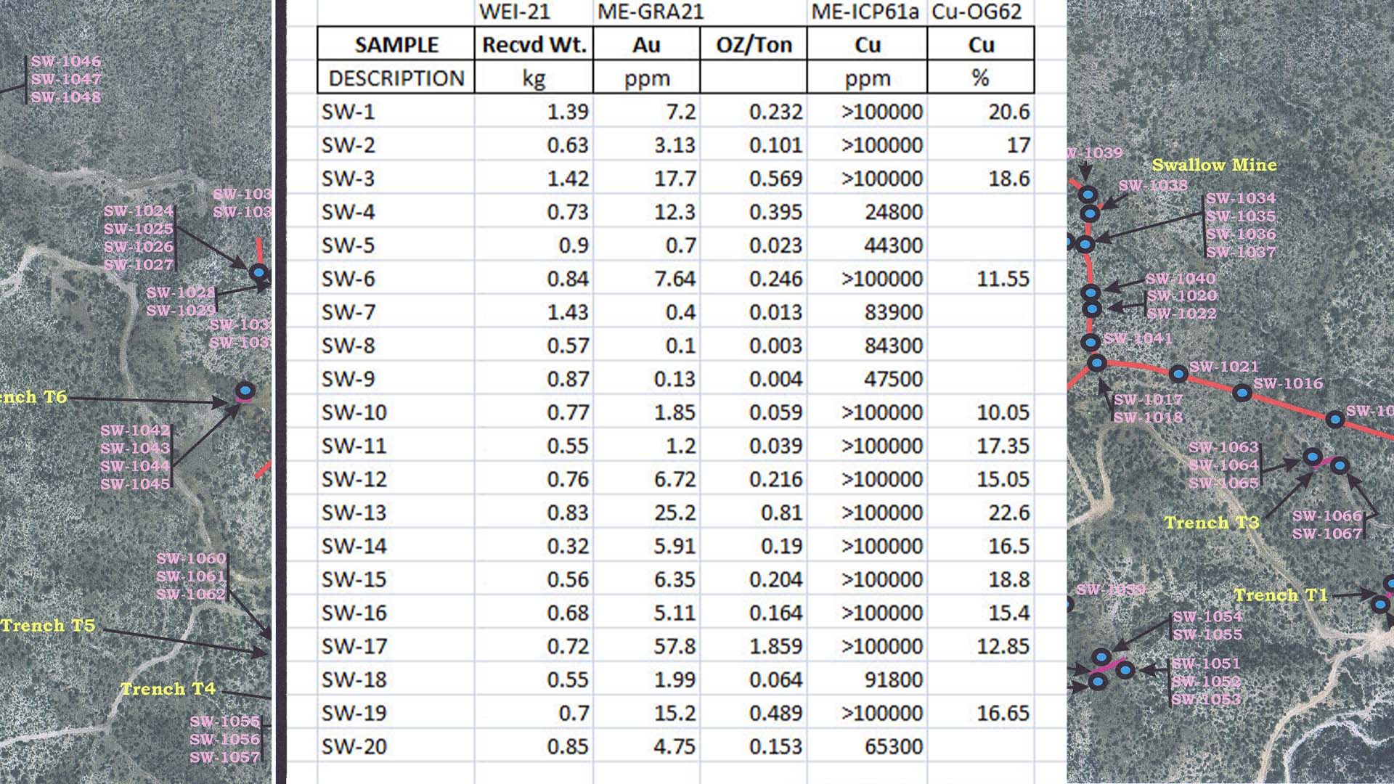Select the DESCRIPTION header cell
1394x784 pixels.
[x=396, y=78]
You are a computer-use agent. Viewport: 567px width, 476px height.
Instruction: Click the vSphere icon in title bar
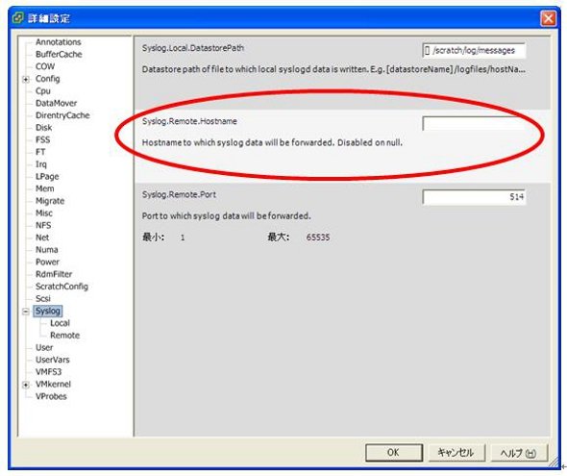(17, 17)
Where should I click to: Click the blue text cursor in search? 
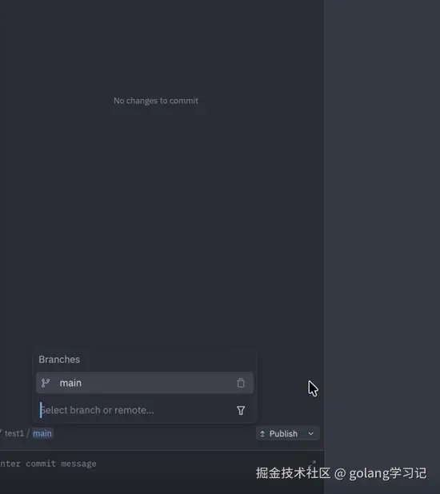pyautogui.click(x=41, y=410)
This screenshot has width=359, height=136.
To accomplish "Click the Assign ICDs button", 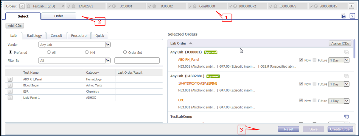I will pyautogui.click(x=340, y=43).
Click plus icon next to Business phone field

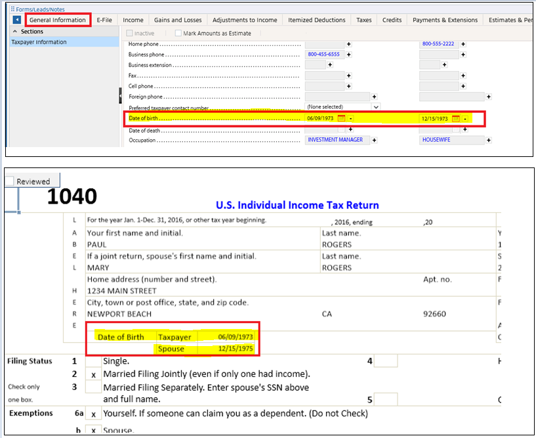coord(348,55)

> **Task brief**
Express the listing from its beginning up to and including the line containing "pyautogui.click(x=41, y=410)" as a JSON list of strings, one string per line, with blank lines omitted. Leave the pictures out of the answer.

> **Task response**
[
  "Select the DESCRIPTION header cell",
  "1394x784 pixels.",
  "[x=396, y=78]",
  "You are a computer-use agent. Viewport: 567px width, 476px height.",
  "Instruction: Click the vSphere icon in title bar",
  "(17, 17)",
  "Where should I click to: Click the blue text cursor in search? ",
  "pyautogui.click(x=41, y=410)"
]